Illustration par : Agustín Cárdenas

Personne n’en doute : Agustín Cárdenas (1927-2001) est un maître des formes, un poète dont les métaphores sont restées fixées dans le bronze et le bois. En 1995, quand il a partagé exceptionnellement le Prix National des Arts Plastiques avec Rita Longa, tout le monde ne connaissait pas son œuvre prodigieuse, même si l’on avait une notion de ce que signifie son impact réel sur l'expression sculpturale contemporaine. Alors que Rita développait son œuvre dans l'île, Agustín Cárdenas le faisait depuis des décennies en Europe, mais sans perdre son sens d’origine et d’appartenance, ce qui l’a poussé à revenir lors des dernières années de sa vie jusqu'à son départ définitif.
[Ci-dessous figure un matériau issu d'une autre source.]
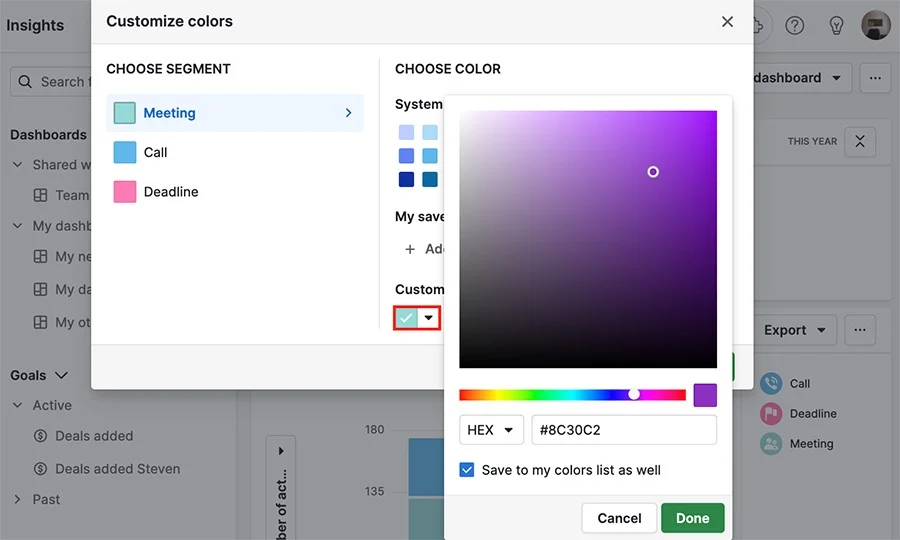
Task: Open the user profile avatar
Action: point(876,25)
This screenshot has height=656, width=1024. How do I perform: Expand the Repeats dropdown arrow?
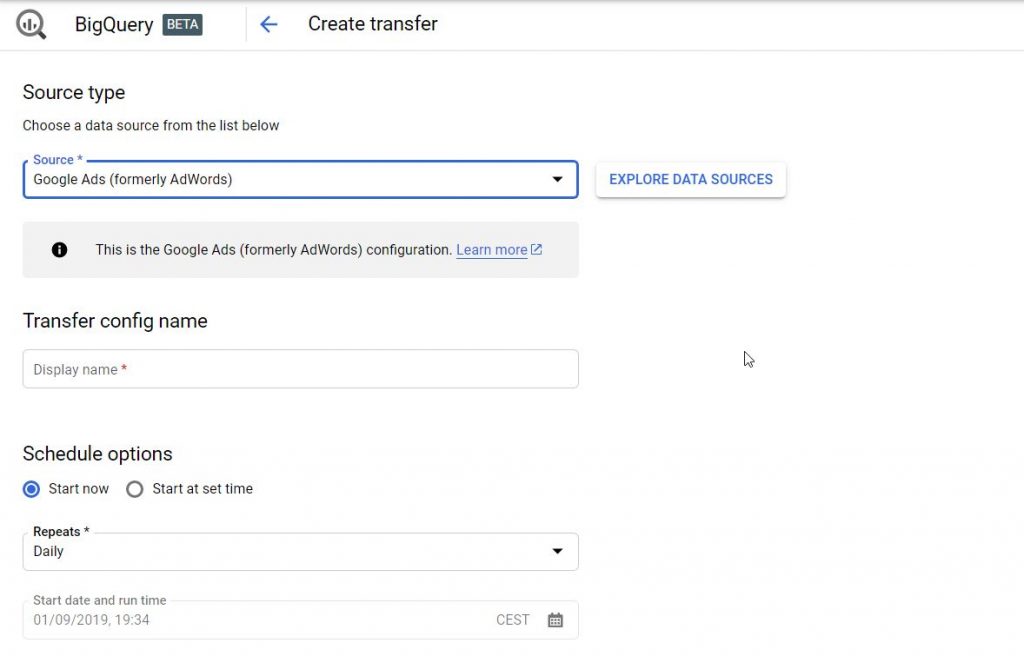[557, 551]
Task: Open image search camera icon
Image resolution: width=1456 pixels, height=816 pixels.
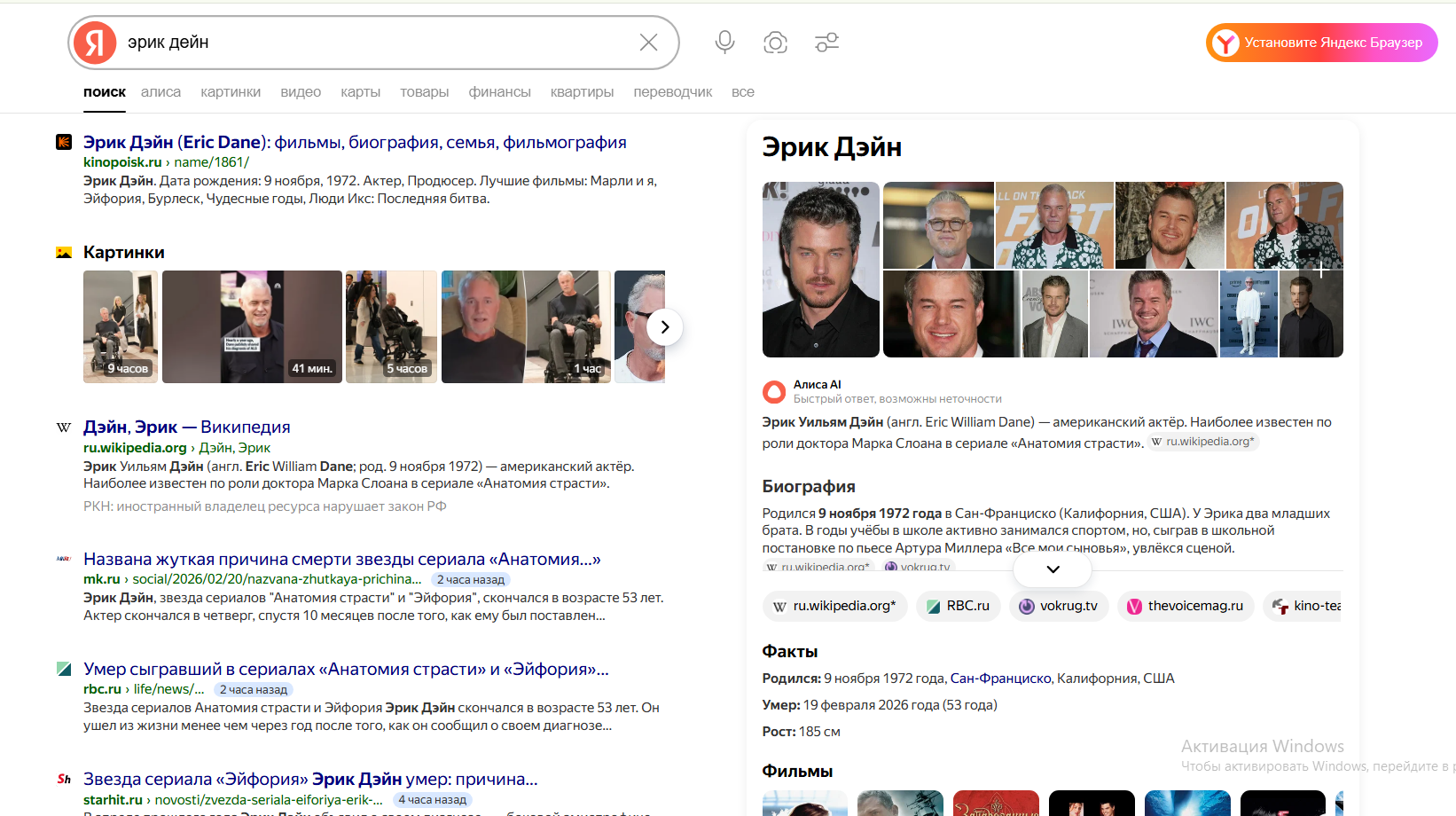Action: tap(775, 43)
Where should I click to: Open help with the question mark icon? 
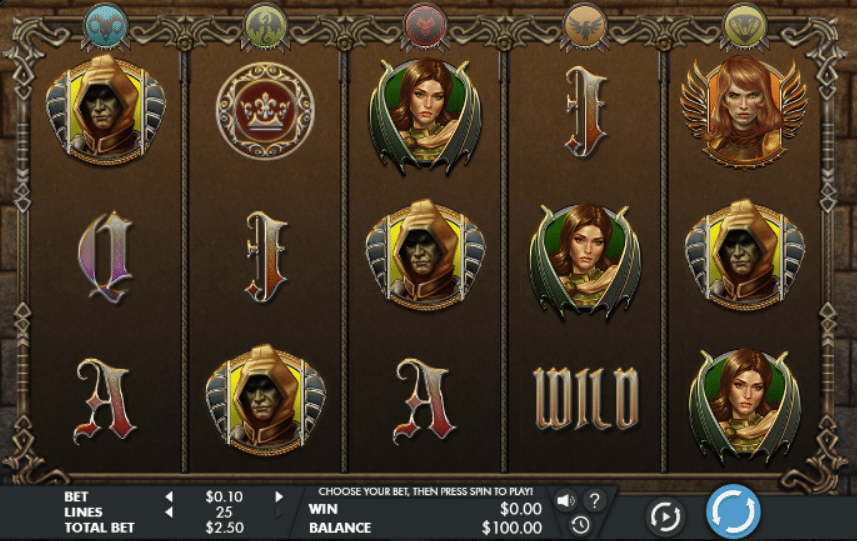pyautogui.click(x=595, y=500)
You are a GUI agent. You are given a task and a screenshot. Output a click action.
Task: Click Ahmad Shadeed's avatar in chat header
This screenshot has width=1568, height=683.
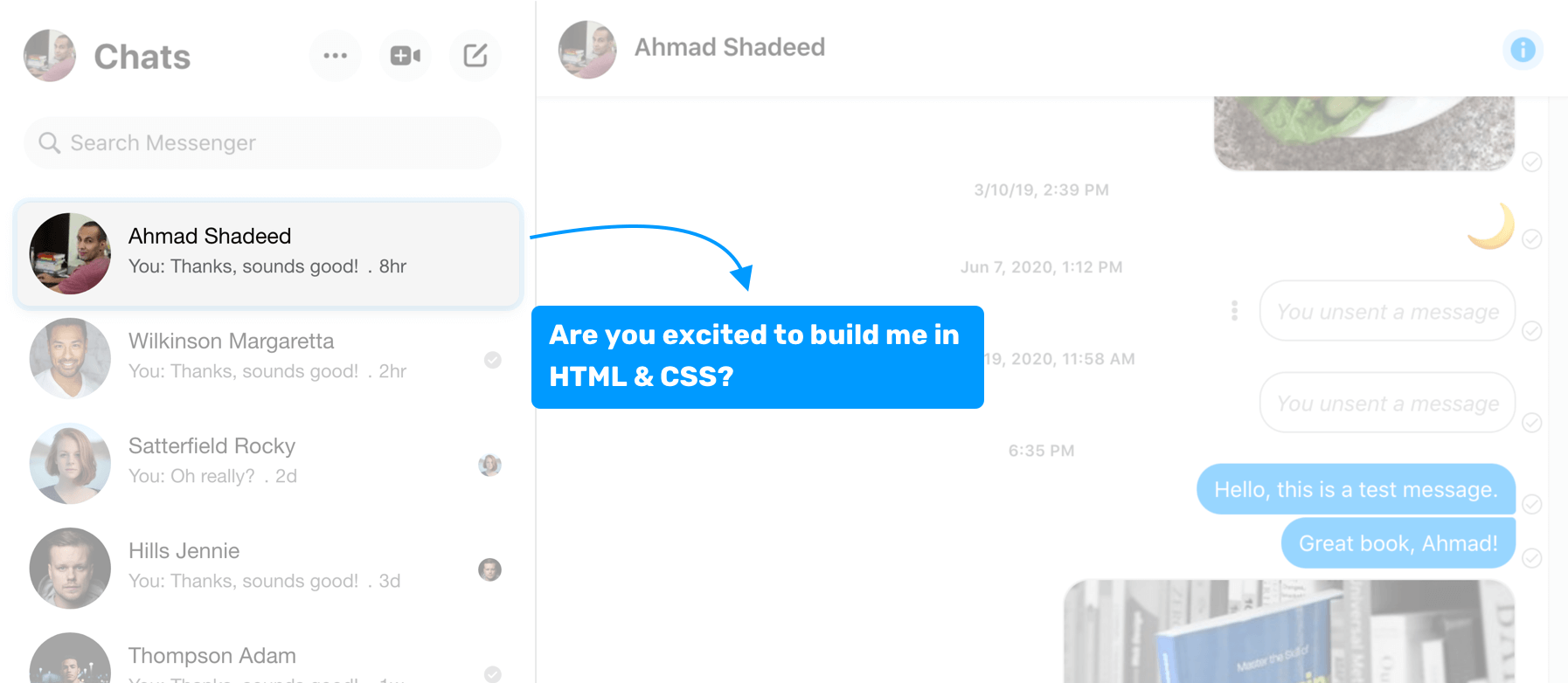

C'était un cas semblable à celui de son compatriote Wifredo Lam, à la différence de celui-ci, son territoire a été la sculpture.

Un de ses fidèles amis et le principal promoteur de son œuvre, le galeriste français Robert Vallois, a voulu que les créations d’Agustín Cárdenas de sa collection cohabitent un certain temps avec le public cubain. Il est donc arrivé à La Havane avec vingt-trois pièces et huit dessins qui sont exposés dans le Centre Wifredo Lam, sur la Plaza de la Catedral de la Vieille Havane, pour offrir une exposition coordonnée par Marilyn Sampera à partir de l'idée originale de Rigoberto López et Osmany Cisneros.

L’exposition, intitulée « Las formas del silencio » (Les formes du silence), permet d’établir les valeurs visuelles qu’Agustín Cárdenas a accumulé et consolidé de 1957 jusqu'à 1989, les dates de réalisation des œuvres incluses dans l'exposition.

Le contact avec le surréalisme tardif (André Breton l’a invité personnellement à exposer à Paris en 1956), la décantation des influences de Constantin Brancusi et de Jean Arp, et la prise de conscience de sa condition métisse antillaise au milieu d’un panorama où le multiculturalisme commençait à être accepté tout en continuant de répondre au mainstream des circuits hégémoniques, s'est traduit dans des oeuvres aux lignes dépurées et aux textures polies ayant une marque identitaire personnelle allant au-delà de la perception individuelle pour dériver vers une expérience partagée.

L'observation de la professeur Mary Pereira est donc pertinente quant à délimiter Agustín Cárdenas d’une filiation abstraite à outrance qu’on lui a attribué pour le fait d'avoir fait partie, durant sa jeunesse à Cuba, du groupe Los Once (Les Onze) qui a inauguré l’abstractionnisme dans nos arts plastiques vers le milieu des années cinquante du siècle dernier.

Nous devrions plutôt parler de synthèse expressive, d’intelligence lyrique dans le transit du bois et du bronze vers une suggestion poétique qui se profile dans les volumes. Parce que la plus grande découverte d’Agustín Cárdenas a été sans doute celle de nous conduire à établir par nous-mêmes un idéal de beauté construit non seulement depuis la culture héritée, mais aussi à partir de nos réserves spirituelles les plus internes.